Prendre soin de soi pour être capable d’aider les autres, ce pourrait être le mantra des stagiaires accueillis par le Pôle Culture Santé de Nouvelle-Aquitaine au Moutier-d’Ahun en Creuse, à la Métive.
Ce projet expérimental baptisé "Take care" ou "prendre soin de ceux qui prennent soin des autres", en français, a été conçu pour accompagner les personnels soignants et ceux que l’on appelle aujourd’hui pudiquement les aidants.

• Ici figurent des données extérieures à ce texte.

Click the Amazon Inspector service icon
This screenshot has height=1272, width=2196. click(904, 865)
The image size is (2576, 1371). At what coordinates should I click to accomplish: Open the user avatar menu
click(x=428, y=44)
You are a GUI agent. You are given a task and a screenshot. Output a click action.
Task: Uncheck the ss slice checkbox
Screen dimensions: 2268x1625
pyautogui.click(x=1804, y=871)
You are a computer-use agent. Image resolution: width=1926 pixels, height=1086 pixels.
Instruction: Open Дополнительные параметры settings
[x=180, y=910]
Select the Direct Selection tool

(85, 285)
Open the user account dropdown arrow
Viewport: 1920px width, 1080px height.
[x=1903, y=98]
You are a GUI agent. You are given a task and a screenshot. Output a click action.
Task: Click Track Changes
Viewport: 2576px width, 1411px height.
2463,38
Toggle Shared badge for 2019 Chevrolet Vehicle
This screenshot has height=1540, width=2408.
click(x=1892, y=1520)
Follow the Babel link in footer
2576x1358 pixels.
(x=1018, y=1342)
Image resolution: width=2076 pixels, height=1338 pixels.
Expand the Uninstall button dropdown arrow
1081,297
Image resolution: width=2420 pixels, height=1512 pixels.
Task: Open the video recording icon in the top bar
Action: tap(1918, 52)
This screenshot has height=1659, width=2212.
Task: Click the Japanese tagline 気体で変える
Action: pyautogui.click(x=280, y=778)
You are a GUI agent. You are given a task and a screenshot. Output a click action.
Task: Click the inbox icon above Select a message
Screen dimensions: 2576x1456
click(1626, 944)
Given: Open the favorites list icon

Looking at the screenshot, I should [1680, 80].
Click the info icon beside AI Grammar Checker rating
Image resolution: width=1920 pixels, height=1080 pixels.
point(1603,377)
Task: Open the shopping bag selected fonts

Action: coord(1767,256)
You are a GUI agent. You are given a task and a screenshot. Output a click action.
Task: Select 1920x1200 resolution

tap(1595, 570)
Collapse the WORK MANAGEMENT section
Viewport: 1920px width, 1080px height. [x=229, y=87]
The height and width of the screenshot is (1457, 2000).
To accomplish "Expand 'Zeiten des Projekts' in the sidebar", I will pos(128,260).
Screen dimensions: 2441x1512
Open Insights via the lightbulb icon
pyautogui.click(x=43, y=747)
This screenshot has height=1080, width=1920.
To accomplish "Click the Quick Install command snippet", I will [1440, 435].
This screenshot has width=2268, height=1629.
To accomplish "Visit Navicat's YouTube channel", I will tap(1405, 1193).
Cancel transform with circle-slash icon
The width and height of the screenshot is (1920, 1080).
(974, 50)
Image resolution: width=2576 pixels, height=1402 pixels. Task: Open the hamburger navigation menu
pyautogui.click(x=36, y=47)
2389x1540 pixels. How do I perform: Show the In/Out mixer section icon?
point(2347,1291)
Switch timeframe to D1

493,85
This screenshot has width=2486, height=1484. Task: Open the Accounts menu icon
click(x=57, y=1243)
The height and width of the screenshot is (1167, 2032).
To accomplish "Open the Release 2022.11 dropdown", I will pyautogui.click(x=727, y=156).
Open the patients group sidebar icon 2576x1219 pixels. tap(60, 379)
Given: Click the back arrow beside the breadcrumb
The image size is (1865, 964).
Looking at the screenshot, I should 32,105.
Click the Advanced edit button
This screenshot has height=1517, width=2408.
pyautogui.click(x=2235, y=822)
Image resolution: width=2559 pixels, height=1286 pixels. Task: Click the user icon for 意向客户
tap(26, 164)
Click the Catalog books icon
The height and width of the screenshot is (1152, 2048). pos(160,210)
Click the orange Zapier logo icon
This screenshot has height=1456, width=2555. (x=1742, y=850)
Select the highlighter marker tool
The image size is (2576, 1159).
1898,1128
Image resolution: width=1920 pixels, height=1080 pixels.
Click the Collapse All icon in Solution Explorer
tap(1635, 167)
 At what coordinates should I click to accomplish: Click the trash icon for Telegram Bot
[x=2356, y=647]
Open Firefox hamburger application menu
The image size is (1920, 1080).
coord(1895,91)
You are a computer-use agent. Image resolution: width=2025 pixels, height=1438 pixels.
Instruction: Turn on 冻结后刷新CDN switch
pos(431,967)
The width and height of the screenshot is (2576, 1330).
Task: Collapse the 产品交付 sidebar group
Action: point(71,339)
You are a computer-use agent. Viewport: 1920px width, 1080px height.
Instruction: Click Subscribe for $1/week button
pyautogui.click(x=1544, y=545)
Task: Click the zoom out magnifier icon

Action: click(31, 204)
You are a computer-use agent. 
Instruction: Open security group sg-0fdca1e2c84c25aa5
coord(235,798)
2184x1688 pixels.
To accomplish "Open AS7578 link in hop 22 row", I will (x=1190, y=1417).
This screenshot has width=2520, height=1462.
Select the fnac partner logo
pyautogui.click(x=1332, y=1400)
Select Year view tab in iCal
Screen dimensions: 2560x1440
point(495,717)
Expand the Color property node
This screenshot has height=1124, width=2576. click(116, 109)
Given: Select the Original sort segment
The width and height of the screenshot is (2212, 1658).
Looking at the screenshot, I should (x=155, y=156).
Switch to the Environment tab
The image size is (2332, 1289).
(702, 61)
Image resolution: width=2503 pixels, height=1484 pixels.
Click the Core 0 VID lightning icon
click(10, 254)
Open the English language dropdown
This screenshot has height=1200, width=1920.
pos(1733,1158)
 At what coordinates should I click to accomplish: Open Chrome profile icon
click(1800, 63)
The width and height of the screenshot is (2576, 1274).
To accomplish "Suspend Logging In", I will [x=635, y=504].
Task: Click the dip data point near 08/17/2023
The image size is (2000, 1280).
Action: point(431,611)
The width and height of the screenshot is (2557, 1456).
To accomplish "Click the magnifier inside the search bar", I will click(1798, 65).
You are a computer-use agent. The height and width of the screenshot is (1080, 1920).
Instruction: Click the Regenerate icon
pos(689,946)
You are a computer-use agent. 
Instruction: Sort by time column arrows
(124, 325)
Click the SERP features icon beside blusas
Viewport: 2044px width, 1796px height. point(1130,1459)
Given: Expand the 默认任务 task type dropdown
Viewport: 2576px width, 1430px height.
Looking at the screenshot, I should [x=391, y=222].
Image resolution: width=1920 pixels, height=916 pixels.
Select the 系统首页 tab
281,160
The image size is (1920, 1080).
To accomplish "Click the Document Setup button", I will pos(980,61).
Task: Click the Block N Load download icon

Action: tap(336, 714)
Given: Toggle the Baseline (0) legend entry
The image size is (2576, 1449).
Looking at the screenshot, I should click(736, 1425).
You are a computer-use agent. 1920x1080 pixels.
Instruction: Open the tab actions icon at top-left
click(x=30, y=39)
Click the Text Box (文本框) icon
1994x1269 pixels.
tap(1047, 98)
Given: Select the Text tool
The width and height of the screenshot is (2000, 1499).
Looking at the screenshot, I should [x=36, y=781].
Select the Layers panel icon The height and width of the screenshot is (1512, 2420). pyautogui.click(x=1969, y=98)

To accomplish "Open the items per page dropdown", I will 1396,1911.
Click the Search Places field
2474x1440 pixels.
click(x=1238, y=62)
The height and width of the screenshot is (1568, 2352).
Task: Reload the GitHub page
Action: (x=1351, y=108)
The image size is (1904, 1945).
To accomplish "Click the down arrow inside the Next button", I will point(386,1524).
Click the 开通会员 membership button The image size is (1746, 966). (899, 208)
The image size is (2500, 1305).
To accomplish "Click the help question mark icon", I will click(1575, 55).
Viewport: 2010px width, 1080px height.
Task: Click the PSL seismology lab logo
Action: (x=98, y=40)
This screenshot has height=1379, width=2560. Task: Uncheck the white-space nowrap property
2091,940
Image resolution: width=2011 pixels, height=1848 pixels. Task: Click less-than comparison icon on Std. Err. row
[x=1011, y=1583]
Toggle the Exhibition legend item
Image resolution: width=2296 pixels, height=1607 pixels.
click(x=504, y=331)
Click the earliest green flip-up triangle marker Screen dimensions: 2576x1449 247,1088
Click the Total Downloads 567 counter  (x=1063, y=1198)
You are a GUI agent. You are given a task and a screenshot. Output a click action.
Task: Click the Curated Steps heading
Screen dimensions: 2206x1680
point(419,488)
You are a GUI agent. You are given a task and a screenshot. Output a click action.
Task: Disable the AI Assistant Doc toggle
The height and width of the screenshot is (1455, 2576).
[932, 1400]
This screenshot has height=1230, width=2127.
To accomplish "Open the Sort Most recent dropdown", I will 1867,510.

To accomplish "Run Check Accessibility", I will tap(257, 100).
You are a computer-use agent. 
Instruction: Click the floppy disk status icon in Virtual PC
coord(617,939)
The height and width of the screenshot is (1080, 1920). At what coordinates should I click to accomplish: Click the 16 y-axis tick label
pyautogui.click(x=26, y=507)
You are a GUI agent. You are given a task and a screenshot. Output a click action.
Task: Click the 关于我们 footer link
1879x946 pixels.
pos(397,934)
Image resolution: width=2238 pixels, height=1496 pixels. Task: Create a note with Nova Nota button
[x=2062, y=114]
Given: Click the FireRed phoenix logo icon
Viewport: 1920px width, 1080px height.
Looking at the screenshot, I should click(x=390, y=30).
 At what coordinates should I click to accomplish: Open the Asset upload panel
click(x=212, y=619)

11 200 aidants familiaux et professionnels en Limousin
Les chiffres disent à quel point le sujet concerne énormément de Français. Selon une étude publiée en 2023, 9,3 millions d'hommes et de femmes déclarent apporter une aide régulière à un proche en situation de handicap ou de perte d’autonomie. 9% de la population française dit apporter une aide à la vie quotidienne à un proche, tandis que 10 % déclarent apporter un soutien moral. Chez les 55-65 ans, c'est même un Français sur quatre qui se déclare aidant. Et dans 56 % des cas, les aidants sont des femmes. Une réalité loin d’épargner l’ex-région Limousin.
En Corrèze, on estime que 6,6 % de la population reçoit une aide d’une personne de son entourage. En Haute-Vienne, la proportion grimpe à 9,2 %, et enfin, c'est en Creuse que la part des personnes aidées par un proche est la plus importante. Elle est de 10,3 %. Cela représente, selon l’étude, 11 200 personnes.
S’épuiser sans parfois s’en rendre compte
Au chevet des malades, d’un proche hospitalisé à domicile, d’un parent ou d’un patient en fin de vie, les aidants sont présents au quotidien, jusqu’à s’épuiser, sans parfois s’en rendre compte. Des situations qui peuvent conduire jusqu’au burn-out. Afin de prévenir ses risques, ou tenter de limiter les souffrances physiques et psychiques de ceux qui s’occupent des autres, le Pôle Culture Santé de Nouvelle Aquitaine propose un stage de six jours à la Métive en Creuse. Le temps de souffler, mais surtout d’apprendre à écouter ses émotions. Pas si simple en réalité. Les stagiaires sont donc accompagnés pour y parvenir.
"On est plutôt dans le 'observer". Observer comment ça se passe pour moi et avoir cette capacité aussi dans des moments plus inconfortables d’avoir des outils d’observation pour dire : qu’est-ce qui se passe là ? Comment je suis ? Est-ce que mon cœur bat super fort ? Ça veut dire que je suis dans tel état nerveux, de pouvoir alors juste observer, c’est déjà un énorme travail ", explique Katia Petrowick, éducatrice somatique.
Apprendre à évacuer ses émotions
Des exercices de relaxation donnent la possibilité aux participants, dont beaucoup issus du milieu médical, de trouver des clés, pour mieux appréhender les difficultés qu’elles rencontrent au quotidien.
" En tant que soignants, on prend soin des autres, mais souvent, on s’oublie. Donc en fait, on prend le problème des autres, et ça s’enchaîne avec nos problèmes personnels. Des fois ce n’est pas mal d’apprendre à évacuer. J’ai fait déjà deux jours (de stage NDLR) et j’ai commencé à pouvoir évacuer certaines émotions".
Ce type de stage encore trop rare est amené à se développer. Selon l’Institut de veille sanitaire, 34 % des salariés en France ont déjà été en situation de souffrance psychologique au travail. De plus, on sait que la question des aidants prend de l’ampleur avec le vieillissement de la population.
Et le gouvernement tente de répondre aux besoins des aidants. Un certain nombre de structures et de dispositifs sont déjà en place, mais comme ce n’est pas suffisant, des mesures ont été annoncées par le gouvernement à l’automne dernier.
Création annoncée de 6 000 places de répit
On connaît le poids moral et matériel de ce rôle, alors comment aider les aidants ? Comme la création de 6000 places de répit supplémentaires d'ici à 2027 pour les personnes handicapées ou en perte d’autonomie qui pourraient permettre aux aidants de souffler le temps d’une journée, d’un week-end ou d’une semaine.
Une charte d’engagement a aussi été signée par de grandes entreprises françaises (Axa, Hermès, Accor, JC Decaux, Bouygues) pour mieux accompagner leurs salariés aidants. Et enfin, l’exécutif veut également donner naissance à un service public départemental d’autonomie, sorte de guichet unique pour faciliter les démarches des aidants.